Web版 有鄰

563令和元年7月10日発行

槐多を追う人びと – 海辺の創造力

津原泰水

有島武郎に『ドモ又の死』という戯曲がある。貧しい絵描きたちが仲間内の1名の死をでっち上げ、その遺作展を画策する喜劇だ。劇中、絵描きのひとりが村山槐多の詩「一本のガランス」を歌い、こう続ける。

「村山槐多も貧乏して死んだんだ。あああ、あいつの画箱にもガランスはなかったろうな。描き奉ってしまったんだから」

ガランスとは茜色の絵具をいう。槐多が好んで用いた色だ。それはさておき、大正11年のこの作品により、村山槐多の名がその死から3年後、はや夭折の天才の代名詞となりつつあったことが伺われる。尤も有島自身、この詩人画家の伝説を不朽のものとした立役者のひとりであり、故に右の科白はマッチポンプなのだ。

槐多には従兄として、農民美術運動の指導者として知られる画家山本鼎がいた。その妻は北原白秋の妹家子。つまり槐多と白秋とは、遠い親戚関係にあった。
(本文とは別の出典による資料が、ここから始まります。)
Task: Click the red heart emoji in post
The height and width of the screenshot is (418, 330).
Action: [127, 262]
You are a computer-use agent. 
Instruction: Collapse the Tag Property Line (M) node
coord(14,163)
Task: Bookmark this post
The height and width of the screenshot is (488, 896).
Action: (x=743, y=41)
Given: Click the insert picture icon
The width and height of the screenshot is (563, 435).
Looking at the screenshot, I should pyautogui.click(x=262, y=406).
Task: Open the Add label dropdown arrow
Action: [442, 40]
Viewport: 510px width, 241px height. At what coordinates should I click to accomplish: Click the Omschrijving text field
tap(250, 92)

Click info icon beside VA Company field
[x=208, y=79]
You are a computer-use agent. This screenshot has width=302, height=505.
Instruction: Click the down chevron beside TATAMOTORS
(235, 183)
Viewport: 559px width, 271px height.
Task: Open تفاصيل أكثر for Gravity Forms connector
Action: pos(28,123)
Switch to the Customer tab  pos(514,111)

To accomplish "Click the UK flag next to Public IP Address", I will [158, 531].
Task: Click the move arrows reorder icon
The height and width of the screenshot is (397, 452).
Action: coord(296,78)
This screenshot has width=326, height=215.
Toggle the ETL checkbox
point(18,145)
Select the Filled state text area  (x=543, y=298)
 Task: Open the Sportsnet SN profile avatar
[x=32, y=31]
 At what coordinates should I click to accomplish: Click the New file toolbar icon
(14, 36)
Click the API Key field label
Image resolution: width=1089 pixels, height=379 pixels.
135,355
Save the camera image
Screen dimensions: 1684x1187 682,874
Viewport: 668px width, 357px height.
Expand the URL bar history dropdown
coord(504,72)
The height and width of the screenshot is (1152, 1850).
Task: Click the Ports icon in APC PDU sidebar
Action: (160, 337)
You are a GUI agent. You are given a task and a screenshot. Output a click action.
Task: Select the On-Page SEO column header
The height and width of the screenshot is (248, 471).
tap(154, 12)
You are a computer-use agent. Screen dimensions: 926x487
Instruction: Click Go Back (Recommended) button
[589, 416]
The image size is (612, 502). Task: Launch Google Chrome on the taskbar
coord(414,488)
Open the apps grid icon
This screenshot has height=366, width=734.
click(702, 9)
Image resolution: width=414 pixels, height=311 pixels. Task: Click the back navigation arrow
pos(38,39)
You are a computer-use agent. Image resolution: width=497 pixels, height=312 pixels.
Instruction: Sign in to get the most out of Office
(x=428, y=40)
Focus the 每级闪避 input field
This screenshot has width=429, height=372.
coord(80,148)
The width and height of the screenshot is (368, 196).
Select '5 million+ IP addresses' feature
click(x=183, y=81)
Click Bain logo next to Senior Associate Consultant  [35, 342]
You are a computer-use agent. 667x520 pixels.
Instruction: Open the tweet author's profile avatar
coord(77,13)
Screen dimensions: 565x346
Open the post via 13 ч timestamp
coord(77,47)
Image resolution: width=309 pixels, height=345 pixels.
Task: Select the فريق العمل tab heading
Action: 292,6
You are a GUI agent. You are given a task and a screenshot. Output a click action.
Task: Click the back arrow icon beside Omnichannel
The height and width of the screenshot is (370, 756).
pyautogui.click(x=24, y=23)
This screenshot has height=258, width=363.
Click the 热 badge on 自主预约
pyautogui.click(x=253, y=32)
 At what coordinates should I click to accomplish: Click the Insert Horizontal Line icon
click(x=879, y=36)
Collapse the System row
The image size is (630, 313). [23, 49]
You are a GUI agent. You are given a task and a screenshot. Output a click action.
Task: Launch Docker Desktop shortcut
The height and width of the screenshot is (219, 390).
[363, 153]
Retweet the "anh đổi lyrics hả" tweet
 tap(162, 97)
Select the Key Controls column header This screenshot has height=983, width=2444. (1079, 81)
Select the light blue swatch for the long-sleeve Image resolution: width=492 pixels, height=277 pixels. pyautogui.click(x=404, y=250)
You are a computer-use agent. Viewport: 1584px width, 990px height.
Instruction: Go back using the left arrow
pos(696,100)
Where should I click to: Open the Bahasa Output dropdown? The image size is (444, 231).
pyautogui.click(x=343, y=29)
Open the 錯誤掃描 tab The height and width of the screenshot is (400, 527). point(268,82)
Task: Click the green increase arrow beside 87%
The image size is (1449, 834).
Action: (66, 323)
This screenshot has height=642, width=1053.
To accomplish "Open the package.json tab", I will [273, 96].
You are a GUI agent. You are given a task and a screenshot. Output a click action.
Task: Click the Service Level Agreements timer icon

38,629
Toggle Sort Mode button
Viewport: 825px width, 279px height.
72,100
槐多の処女作品集にして遺稿集『槐多の歌へる』の版元アルスは、白秋の弟鐵雄の会社である。

有島が槐多の存在を知ったのは、版元を通じてだろうか。完成度が高いとはいえぬその文業に余程のこと揺さぶられたようで、『槐多の歌へる』の推賞者筆頭(他には与謝野鉄幹、晶子、高村光太郎、芥川龍之介、室生犀星、竹友藻風)として「超人的な優れた能力と生まれたばかりの嬰兒のやうな天國の記憶とを濶澤に持合はした尊い人格」云々の絶賛を寄せるのみならず、画家としての槐多の代表作の1枚《カンナと少女》を買い上げて、雑司ヶ谷霊園にある丸い墓石の購入費用とさせた。

推賞の辞を寄せた時点での真意は量りかねるが、個人雑誌「泉」の創刊号にて『ドモ又の死』を発表したときの有島が、夭折者の履かされる下駄の高さにアイロニーを感じていたのは間違いなかろう。それでいて自ら槐多病に罹っていた気配があるのが、一層のアイロニーだ。有島が人妻との情死というかたちであっさりとその人生の幕を引いたのは、『ドモ又の死』の翌年のこと。

ところが槐多の方は自殺者ではなかった。結核持ちだったがその進行により死に至ったのでもなく、当時猛威をふるっていたスペイン風邪によって、病と共に生きる気力に満ちたまま、不意に命を落としたのである。この死に様を踏まえずに、槐多の詩を鑑賞するのはたいへん難しい。

肺病の自覚から、その文業は常に歩み寄る死を見据え、デカダンスを志向していた。しかし実際に彼の発した無数の言葉はといえば、矢継ぎ早、乱雑、不用意、過剰な情熱で高温に熱せられていて、なんだか手が付けられない。燃えさかる命を千切って千切って、あたり構わず投げつけているようなのだ。芸術への初期衝動でぱんぱんに張り詰めたまま、満22歳にて姿を消した村山槐多、老いも諦めも知らずに死んだ「火だるま槐多」に、理想を見出し、憑かれ、追わんとする人々は今も後を絶たない様子である。